◆ Action item: Go through the records and copy each line where the string "agent" occurs.

◆ Study material:
____________

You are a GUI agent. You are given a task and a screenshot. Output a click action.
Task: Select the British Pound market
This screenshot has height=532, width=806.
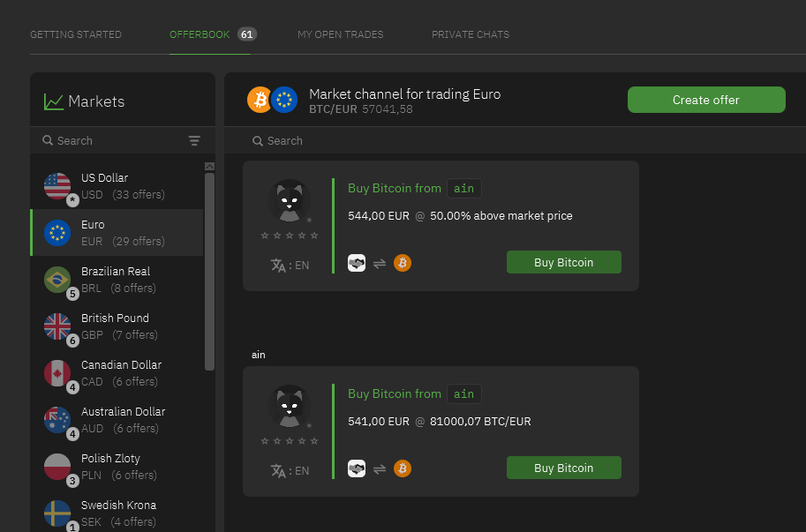point(115,326)
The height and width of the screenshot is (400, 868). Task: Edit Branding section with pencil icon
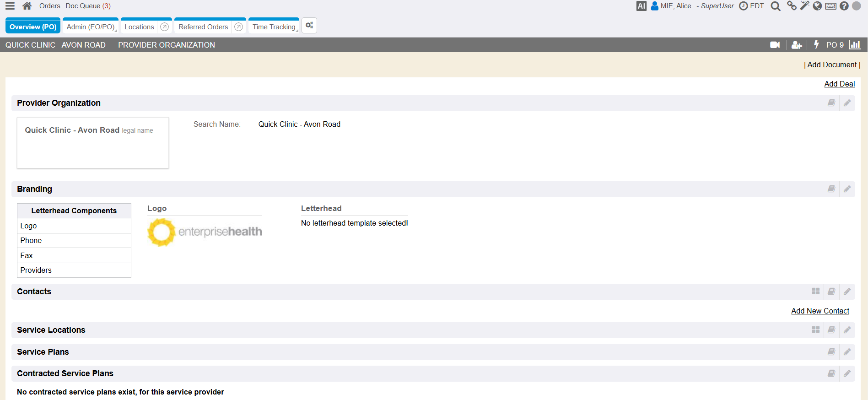[x=847, y=189]
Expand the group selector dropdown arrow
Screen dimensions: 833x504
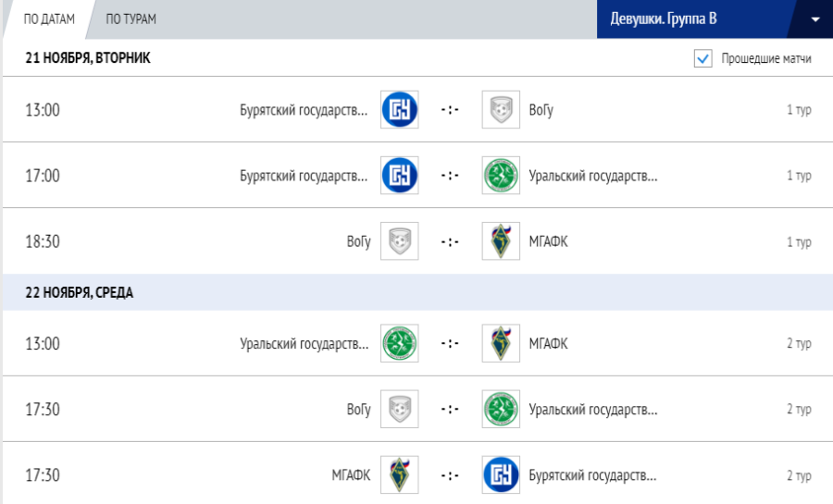tap(814, 19)
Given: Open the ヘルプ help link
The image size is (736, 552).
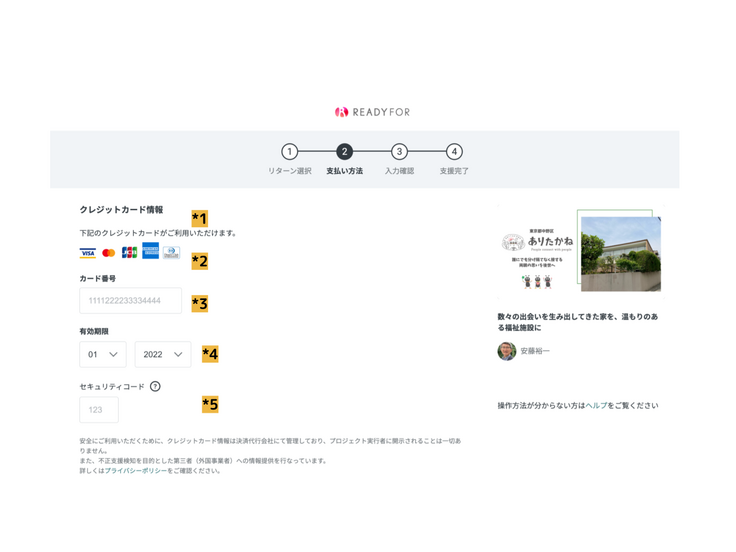Looking at the screenshot, I should coord(596,406).
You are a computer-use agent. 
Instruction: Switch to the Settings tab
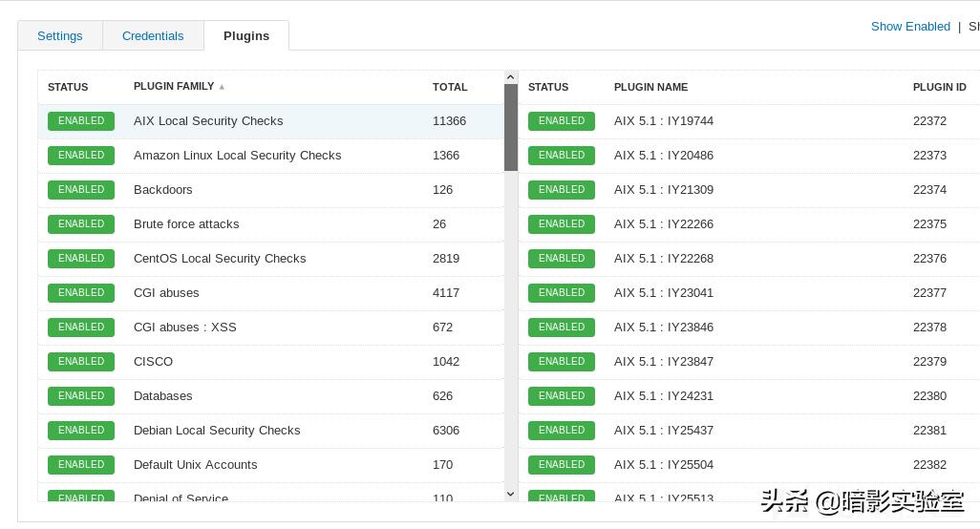60,36
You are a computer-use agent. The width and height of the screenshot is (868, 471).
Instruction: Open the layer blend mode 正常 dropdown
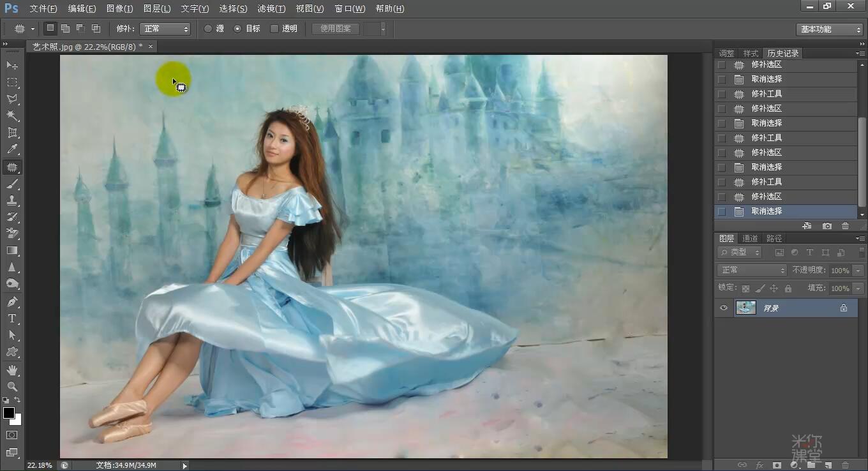coord(752,271)
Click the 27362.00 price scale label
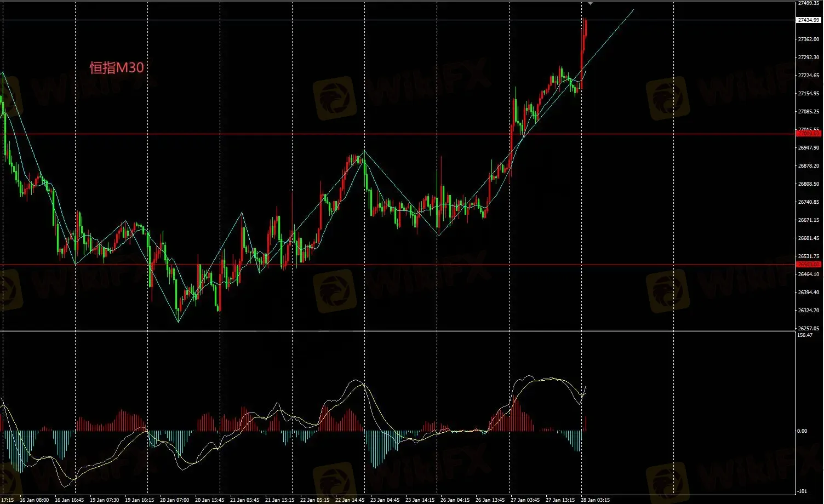Image resolution: width=824 pixels, height=504 pixels. pos(808,39)
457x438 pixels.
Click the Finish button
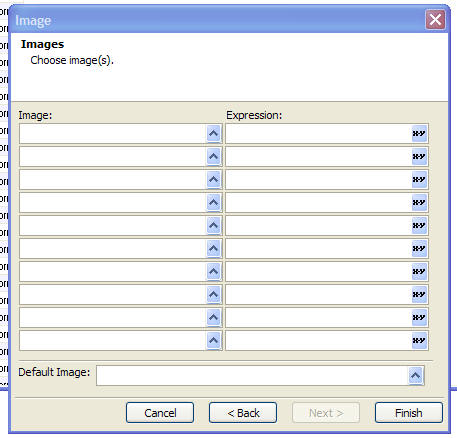(409, 413)
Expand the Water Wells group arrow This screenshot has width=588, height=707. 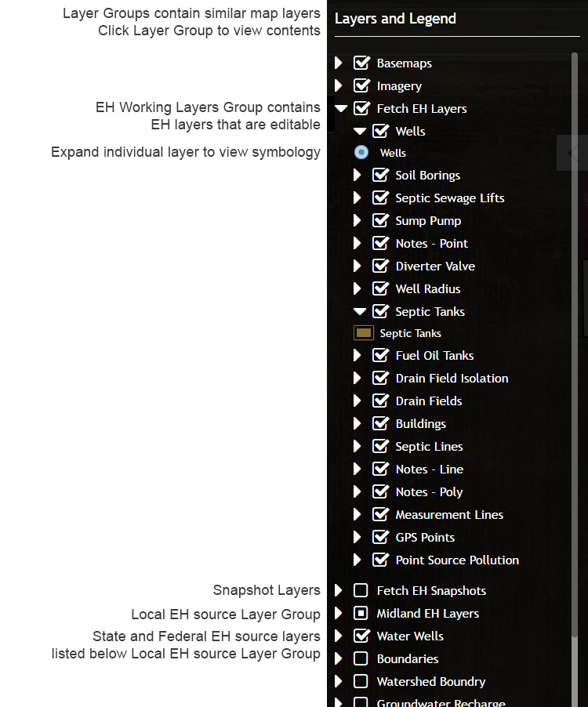[339, 636]
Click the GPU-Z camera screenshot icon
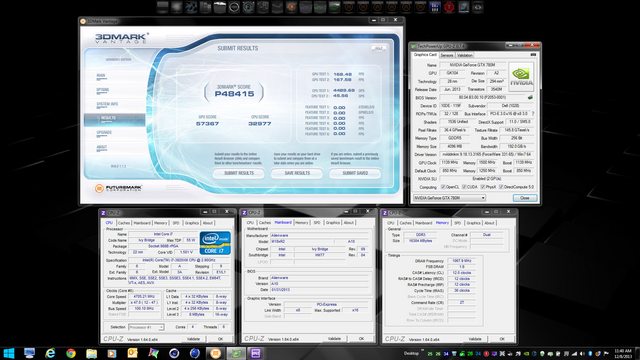640x360 pixels. (533, 55)
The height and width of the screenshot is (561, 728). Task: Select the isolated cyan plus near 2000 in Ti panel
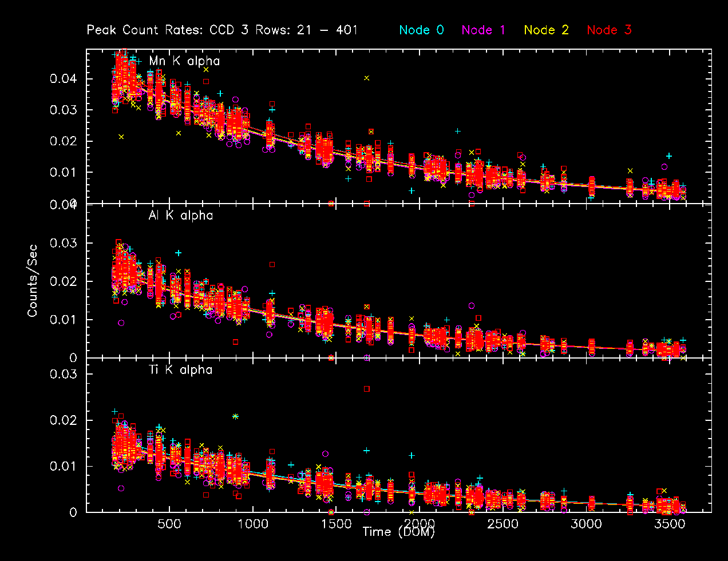coord(412,456)
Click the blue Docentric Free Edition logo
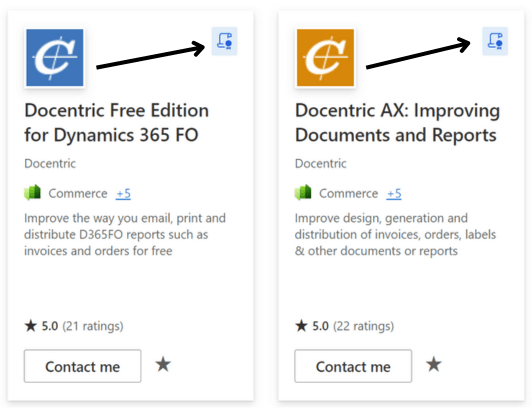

____________

◆ Expected output:
You are a GUI agent. You are given a task and a screenshot. Output a click action.
You are a computer-use agent. 
You are a computer-use agent. The width and height of the screenshot is (868, 471).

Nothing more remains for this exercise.